**** Records for this task ****

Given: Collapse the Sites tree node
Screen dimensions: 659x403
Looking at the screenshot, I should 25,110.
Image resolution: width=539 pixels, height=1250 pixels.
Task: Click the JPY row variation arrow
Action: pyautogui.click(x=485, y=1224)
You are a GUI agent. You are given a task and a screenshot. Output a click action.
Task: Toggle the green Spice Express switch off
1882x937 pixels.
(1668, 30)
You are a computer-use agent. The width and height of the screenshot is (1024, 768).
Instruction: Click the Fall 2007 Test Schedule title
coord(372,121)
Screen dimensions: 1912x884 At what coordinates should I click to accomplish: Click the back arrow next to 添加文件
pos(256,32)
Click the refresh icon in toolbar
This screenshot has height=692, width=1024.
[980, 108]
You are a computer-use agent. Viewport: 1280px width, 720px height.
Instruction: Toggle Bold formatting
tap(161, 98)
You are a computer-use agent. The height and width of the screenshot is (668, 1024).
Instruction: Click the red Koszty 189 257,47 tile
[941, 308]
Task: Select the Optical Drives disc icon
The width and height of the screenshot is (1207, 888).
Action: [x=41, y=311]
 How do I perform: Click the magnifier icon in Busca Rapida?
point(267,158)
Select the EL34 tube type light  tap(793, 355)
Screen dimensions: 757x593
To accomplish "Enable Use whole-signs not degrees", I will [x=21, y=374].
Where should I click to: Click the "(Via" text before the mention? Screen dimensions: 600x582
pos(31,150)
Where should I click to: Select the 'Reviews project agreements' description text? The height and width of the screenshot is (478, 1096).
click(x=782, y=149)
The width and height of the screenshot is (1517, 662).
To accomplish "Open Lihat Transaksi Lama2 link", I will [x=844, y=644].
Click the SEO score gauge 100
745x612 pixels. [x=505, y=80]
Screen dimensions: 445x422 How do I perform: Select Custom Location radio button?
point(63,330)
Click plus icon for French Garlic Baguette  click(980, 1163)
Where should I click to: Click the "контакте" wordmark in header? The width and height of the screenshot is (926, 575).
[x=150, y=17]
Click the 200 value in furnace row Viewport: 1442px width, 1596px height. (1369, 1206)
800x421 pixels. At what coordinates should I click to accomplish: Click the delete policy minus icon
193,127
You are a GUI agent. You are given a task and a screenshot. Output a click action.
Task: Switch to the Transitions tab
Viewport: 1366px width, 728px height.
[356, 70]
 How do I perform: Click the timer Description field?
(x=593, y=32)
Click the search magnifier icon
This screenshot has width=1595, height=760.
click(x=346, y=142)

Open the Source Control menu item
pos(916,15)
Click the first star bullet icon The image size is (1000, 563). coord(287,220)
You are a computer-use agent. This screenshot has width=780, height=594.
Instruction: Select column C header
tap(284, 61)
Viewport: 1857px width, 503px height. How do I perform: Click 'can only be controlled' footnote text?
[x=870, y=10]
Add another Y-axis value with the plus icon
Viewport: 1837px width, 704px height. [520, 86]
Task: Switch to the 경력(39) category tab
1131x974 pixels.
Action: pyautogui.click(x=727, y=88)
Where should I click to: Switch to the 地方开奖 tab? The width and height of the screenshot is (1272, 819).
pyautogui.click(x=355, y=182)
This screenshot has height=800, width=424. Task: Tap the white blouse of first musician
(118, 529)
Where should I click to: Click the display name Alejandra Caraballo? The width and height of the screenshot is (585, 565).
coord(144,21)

****

## Problem to work on
Throughout the material above, report each line holding the word "computer".

## Task response
You are a computer-use agent. The width and height of the screenshot is (1024, 768).
You are a computer-use agent. Viewport: 1280px width, 720px height.
You are a computer-use agent. The height and width of the screenshot is (668, 1024).
You are a computer-use agent. This screenshot has width=780, height=594.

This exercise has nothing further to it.